I, like many North American Jews, have been following the story of Lev Tahor in the media over the past few months.
The latest: on April 14, Ontario Superior Court Judge Lynda Templeton overturned an earlier court decision ordering 13 Lev Tahor children be returned to Quebec and placed in foster care.
Templeton also ruled that children’s aid in Chatham, Ont. will continue to investigate the families and the case will now go to provincial court to determine whether the children are in need of protection.
The ultra-Orthodox Jewish sect, headed by Rabbi Shlomo Helbrans, has been labelled a cult and referred to as the “Jewish Taliban” by those who condemn the group’s extreme religious practices and rules.
The allegations against Lev Tahor, which include underage marriages, a lack of proper education for its children and hygiene concerns, have not been proven in court, Templeton said, but they cause “grave concern about the health and welfare of these children and their protection.”
I agree with the judge that these innocent children should not be bounced from province to province, as the emotional consequences would be “disastrous,” but I am nonetheless shocked and disturbed by the accusations.
The controversy and uproar that surrounds Lev Tahor reminds me of a book I read in 2012. Titled Unorthodox: The Scandalous Rejection of My Hasidic Roots, a memoir, written by Deborah Feldman, paints a picture of a woman who is raised in a strict chassidic Jewish community in Brooklyn.
After doing a bit of research, I made an interesting connection. The sect that Feldman grew up in was Rabbi Helbrans’ inspiration. An outright anti-Zionist, he has claimed to have modelled Lev Tahor after the Satmar movement.
In Feldman’s memoir, she reveals what her life was like when she was trapped in the chassidic American community that, according to her, values silence and suffering over individual freedoms and expressions.
I can draw many lines between what I know about the Satmar and Lev Tahor groups, and none are positive comparisons. While I initially wanted to be able to understand and accept the explanations that Lev Tahor leaders have presented as defences, I simply cannot sympathize.
I think back on Feldman’s words and still feel sorry for the children in the community who did not even realize they were victims. At an early age, the author came to conclusions that most of her peers would never realize.
From what she could read, to whom she could speak with, almost every aspect of Feldman’s identity was controlled. Married at 17 to a man she had only met for 30 minutes, she was unable to consummate the relationship for an entire year. Her ensuing anxiety went undiagnosed and was exacerbated by the public shame of failing to serve her husband.
In her emotional and powerful memoir, Feldman recalls how secret moments reading about empowered female literary characters helped her see an alternative way of life – one she knew she had to seize when, at the age of 19, she gave birth to her son and recognized that more than just her own future was at stake.

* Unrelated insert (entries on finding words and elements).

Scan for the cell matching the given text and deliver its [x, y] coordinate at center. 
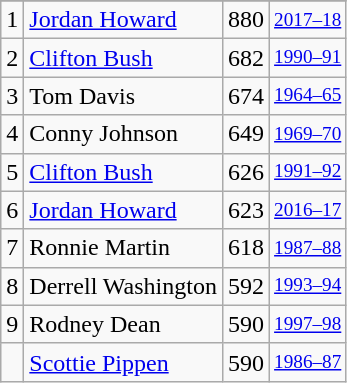
Conny Johnson [124, 134]
6 [12, 210]
1 [12, 20]
2016–17 [308, 210]
5 [12, 172]
674 [246, 96]
1991–92 [308, 172]
1969–70 [308, 134]
Derrell Washington [124, 286]
8 [12, 286]
1964–65 [308, 96]
7 [12, 248]
880 [246, 20]
Rodney Dean [124, 324]
1987–88 [308, 248]
2 [12, 58]
2017–18 [308, 20]
649 [246, 134]
Scottie Pippen [124, 362]
1997–98 [308, 324]
682 [246, 58]
9 [12, 324]
3 [12, 96]
4 [12, 134]
1986–87 [308, 362]
618 [246, 248]
Ronnie Martin [124, 248]
1993–94 [308, 286]
592 [246, 286]
626 [246, 172]
623 [246, 210]
Tom Davis [124, 96]
1990–91 [308, 58]
Output the [X, Y] coordinate of the center of the cell containing the given text.  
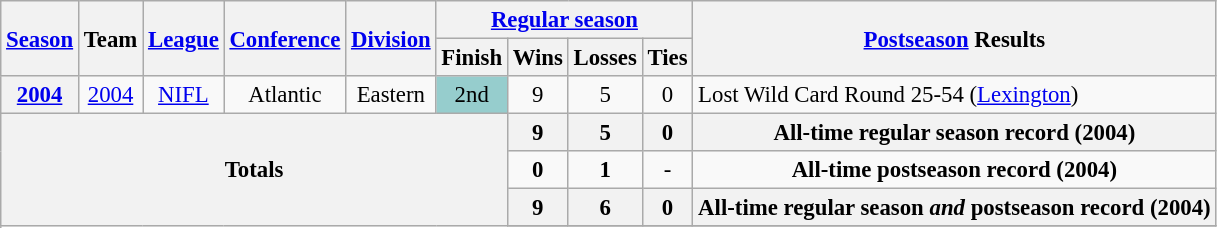
- [668, 170]
Team [110, 38]
Lost Wild Card Round 25-54 (Lexington) [954, 95]
Season [40, 38]
2nd [472, 95]
NIFL [184, 95]
Conference [285, 38]
Totals [254, 170]
Postseason Results [954, 38]
All-time regular season and postseason record (2004) [954, 208]
Losses [605, 58]
6 [605, 208]
Division [391, 38]
Atlantic [285, 95]
1 [605, 170]
Eastern [391, 95]
Finish [472, 58]
All-time postseason record (2004) [954, 170]
All-time regular season record (2004) [954, 133]
Ties [668, 58]
League [184, 38]
Wins [538, 58]
Regular season [564, 20]
Identify which cell holds the provided text, then report its (x, y) central coordinate. 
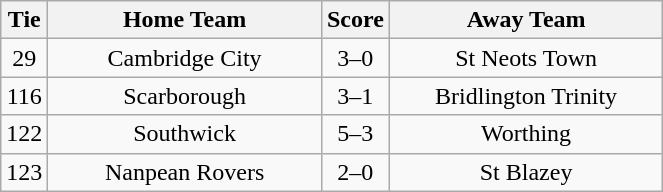
Bridlington Trinity (526, 96)
122 (24, 134)
Away Team (526, 20)
3–0 (355, 58)
Home Team (185, 20)
Worthing (526, 134)
116 (24, 96)
Scarborough (185, 96)
Southwick (185, 134)
3–1 (355, 96)
St Blazey (526, 172)
2–0 (355, 172)
29 (24, 58)
Tie (24, 20)
123 (24, 172)
Nanpean Rovers (185, 172)
5–3 (355, 134)
St Neots Town (526, 58)
Cambridge City (185, 58)
Score (355, 20)
Return the [X, Y] coordinate for the center point of the cell that contains the specified text.  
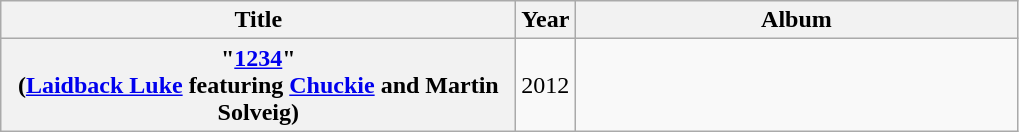
Album [796, 20]
2012 [546, 85]
Year [546, 20]
"1234"(Laidback Luke featuring Chuckie and Martin Solveig) [258, 85]
Title [258, 20]
Detect which cell encompasses the target text, then output its (X, Y) center coordinate. 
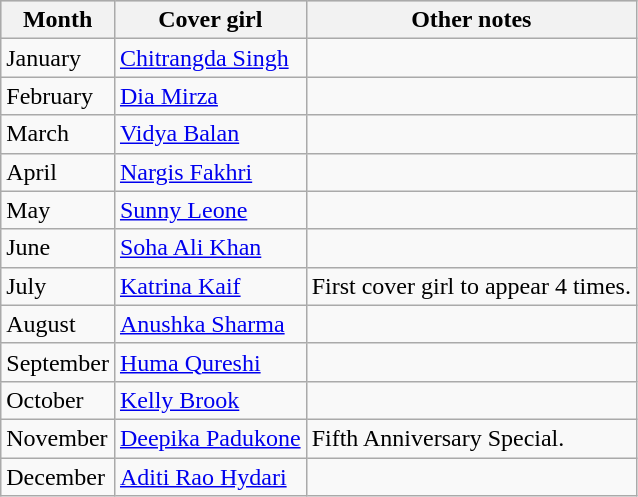
December (58, 477)
Dia Mirza (210, 96)
Cover girl (210, 20)
Chitrangda Singh (210, 58)
November (58, 438)
Huma Qureshi (210, 362)
Nargis Fakhri (210, 172)
Deepika Padukone (210, 438)
April (58, 172)
Soha Ali Khan (210, 248)
Sunny Leone (210, 210)
January (58, 58)
August (58, 324)
October (58, 400)
July (58, 286)
Fifth Anniversary Special. (471, 438)
Other notes (471, 20)
May (58, 210)
February (58, 96)
Katrina Kaif (210, 286)
Aditi Rao Hydari (210, 477)
March (58, 134)
September (58, 362)
June (58, 248)
Vidya Balan (210, 134)
Anushka Sharma (210, 324)
Month (58, 20)
First cover girl to appear 4 times. (471, 286)
Kelly Brook (210, 400)
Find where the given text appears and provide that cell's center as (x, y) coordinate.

When I recently watched a documentary about Lev Tahor by the TV program 16×9, I tried to keep an open mind, but couldn’t.
I can’t justify the fact that the children of this sect are being “educated” by women who are unequipped to teach. I can’t justify the fact that these kids have developed fungus on their feet from a lack of bathing. I can’t justify the fact that girls who do not want to wear the standard black robe (which covers their bodies from head to toe) will be kicked out of the community.
It’s all too primitive for me. Perhaps I should not be judging a community I have not seen first-hand, but my instincts tell me that this way of life is oppressive.
As a Jewish woman who has freedoms and opportunities to work, travel and learn about the world at large, I am sad for the children of Lev Tahor. Something must be done to give these boys and girls a second chance at life.